Resolved, That the Yearly Meeting of Progressive Friends, held at Longwood, Chester County, Pennsylvania, on May 27 and 28, 1892, respectfully petitions the directory of the Columbian Exposition to exclude the sale of all intoxicating liquors over bars within the gates of the Exposition.

Resolved, That a government in which the authority resides in the people can only continue so long as a certain measure of intelligence is maintained collectively in its citizens, and it is the sense of this meeting that the time has fully arrived in which the very existence of a free republic on this continent imperatively demands that the further immigration of certain classes of foreigners shall be prohibited.

The illiterate and vicious, the criminal and pauper, the self-ungoverned and ungovernable classes cannot continue to be absorbed into our national organism without producing conditions that must inevitably lead to decay and death.

These resolutions were adopted, with the exception of that on "Immigration."

> **WRITTEN REQUEST 1**
Answer these about the resolutions, one line each:
(a) Where and on what dates was the Yearly Meeting of Progressive Friends held?
(b) What does the first resolution ask the directory of the Columbian Exposition to exclude?
(c) Which resolution was not adopted?

> **RECORDS TO PROCESS**
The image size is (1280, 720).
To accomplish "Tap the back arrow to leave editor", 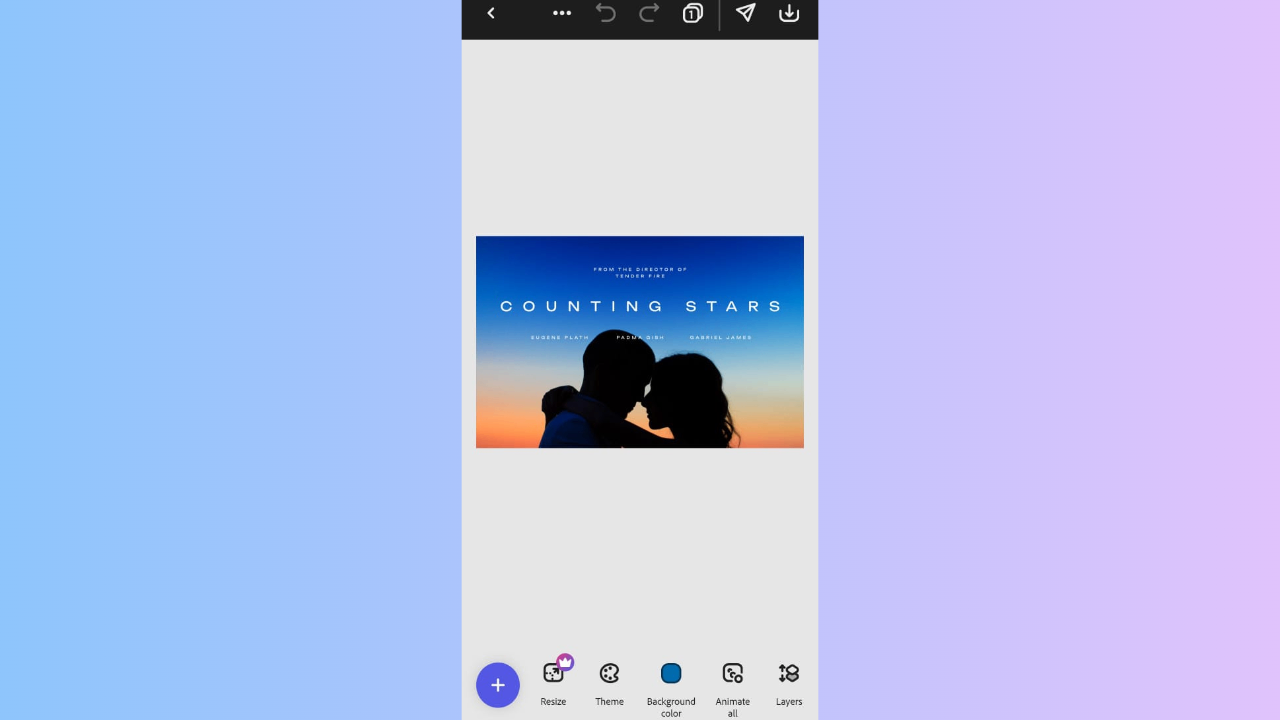I will (491, 13).
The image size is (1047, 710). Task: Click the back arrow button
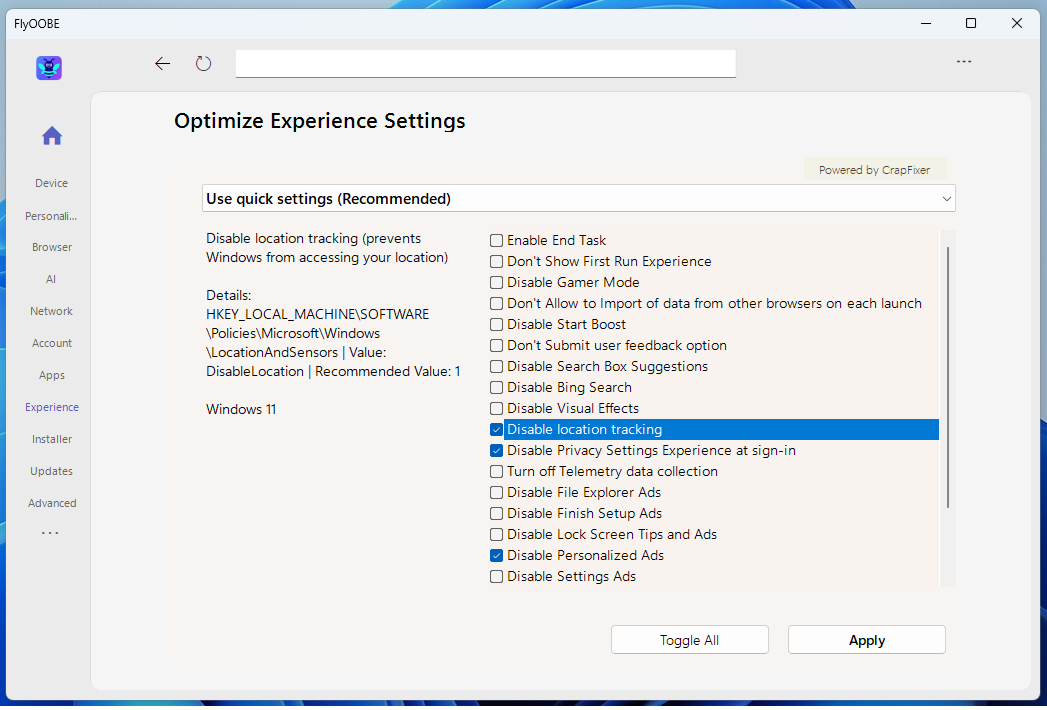click(163, 64)
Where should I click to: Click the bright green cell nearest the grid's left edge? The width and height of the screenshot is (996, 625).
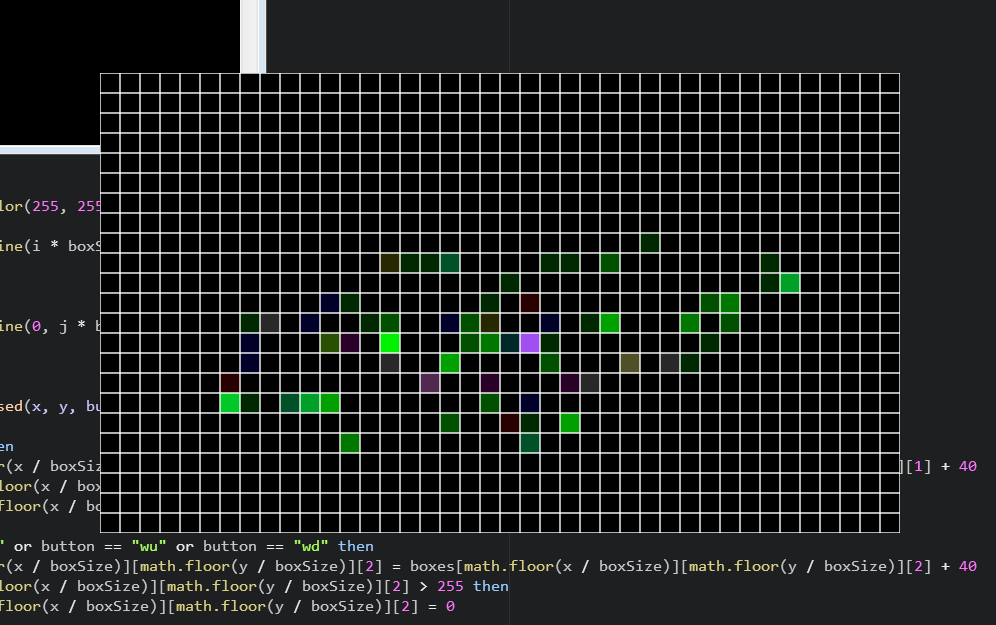point(230,403)
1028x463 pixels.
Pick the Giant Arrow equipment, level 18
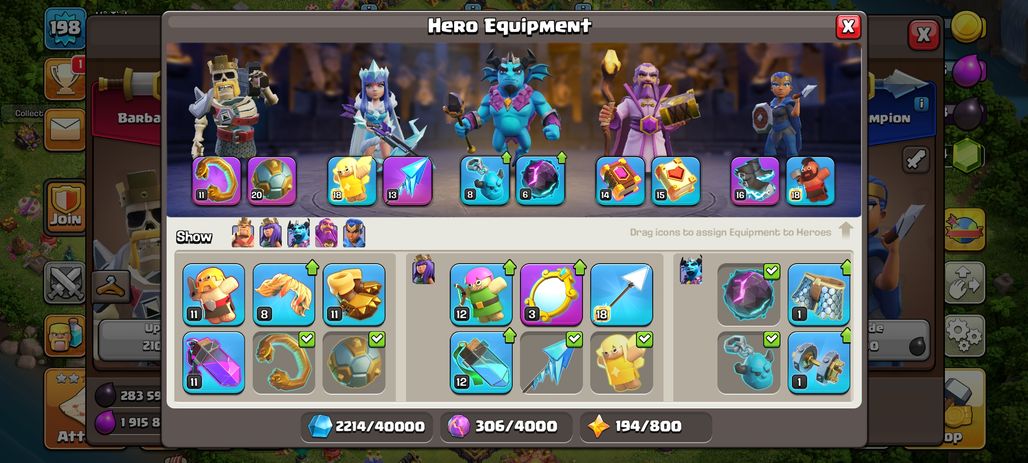[622, 294]
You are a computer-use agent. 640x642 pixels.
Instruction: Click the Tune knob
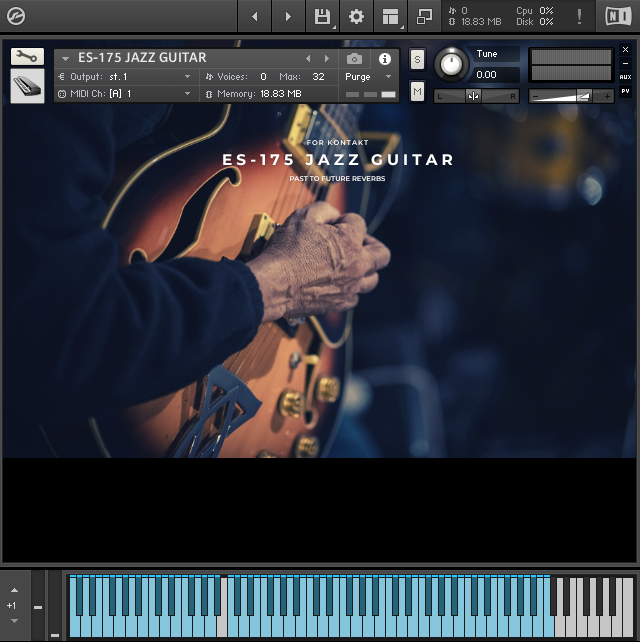[453, 65]
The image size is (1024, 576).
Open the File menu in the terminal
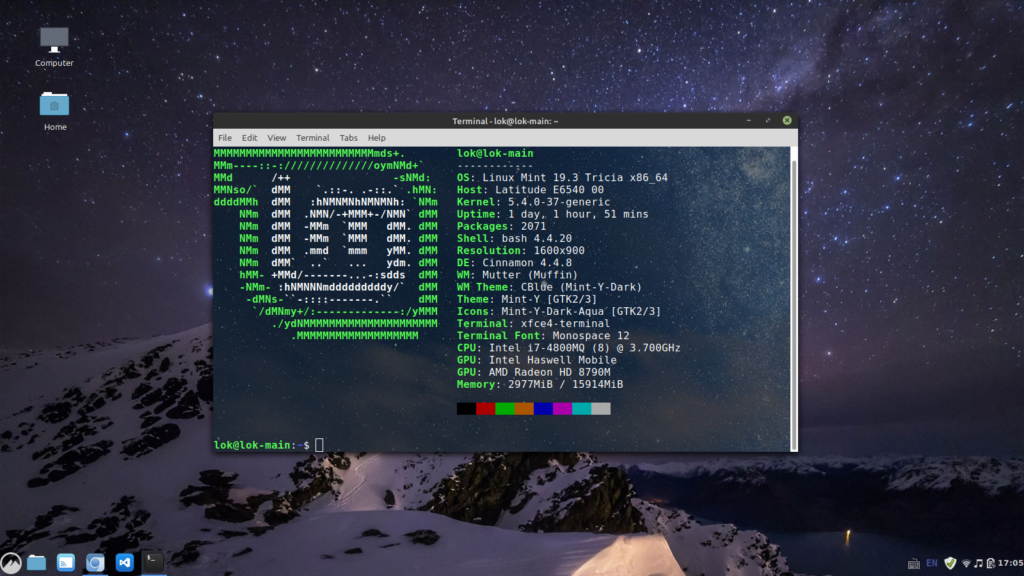pyautogui.click(x=224, y=138)
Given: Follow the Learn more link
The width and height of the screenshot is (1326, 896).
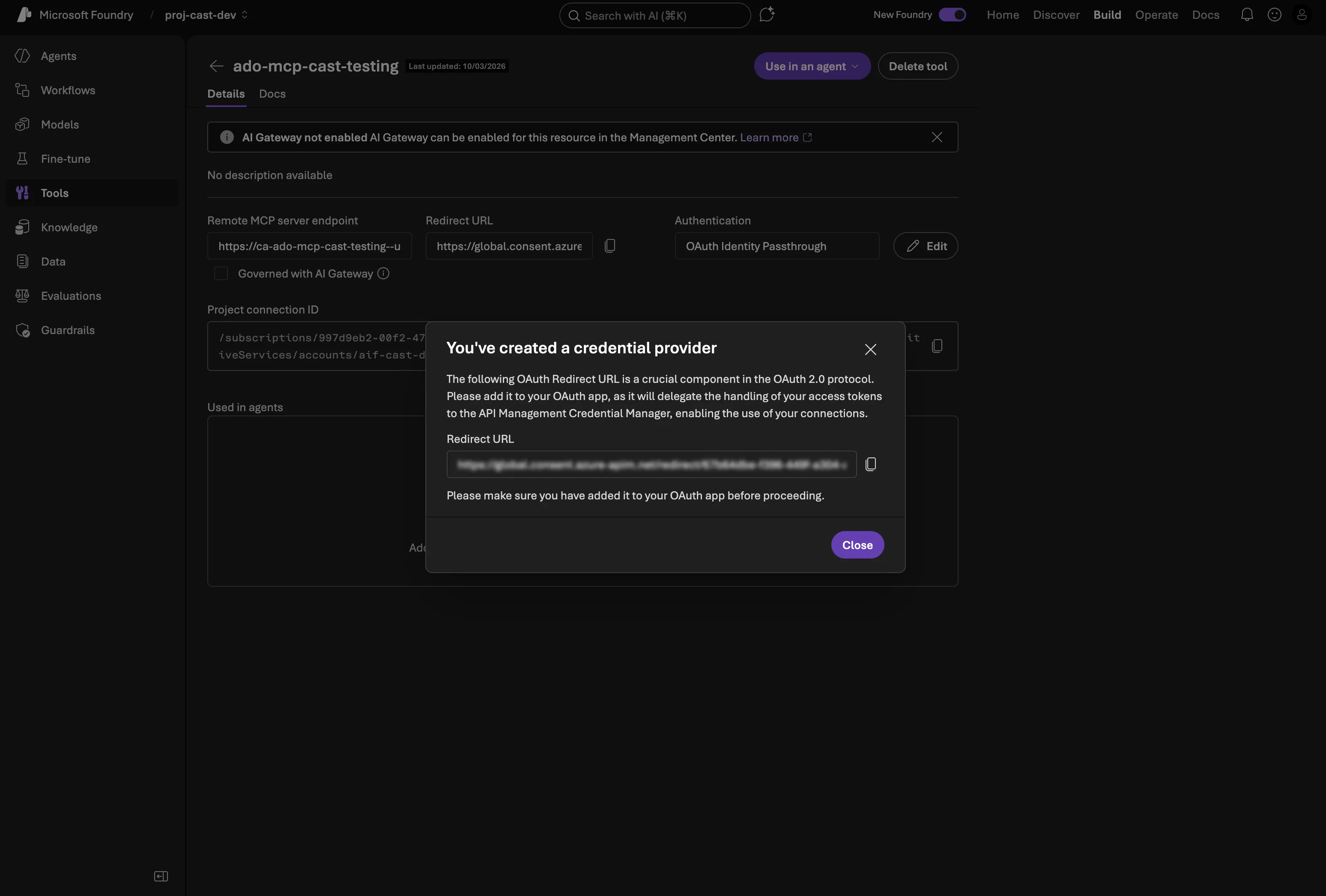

> **WRITTEN REQUEST 2**
Pick out every line of the entries that contains the string "width", matching case exactly.

> **RIGHT ANSWER 1**
(a) At Longwood, Chester County, Pennsylvania, on May 27 and 28, 1892.
(b) The sale of all intoxicating liquors over bars within the gates of the Exposition.
(c) The one on "Immigration."

> **RIGHT ANSWER 2**
Where should I click to: Click the bright green cell nearest the grid's left edge? The width and height of the screenshot is (996, 625).
The width and height of the screenshot is (1326, 896).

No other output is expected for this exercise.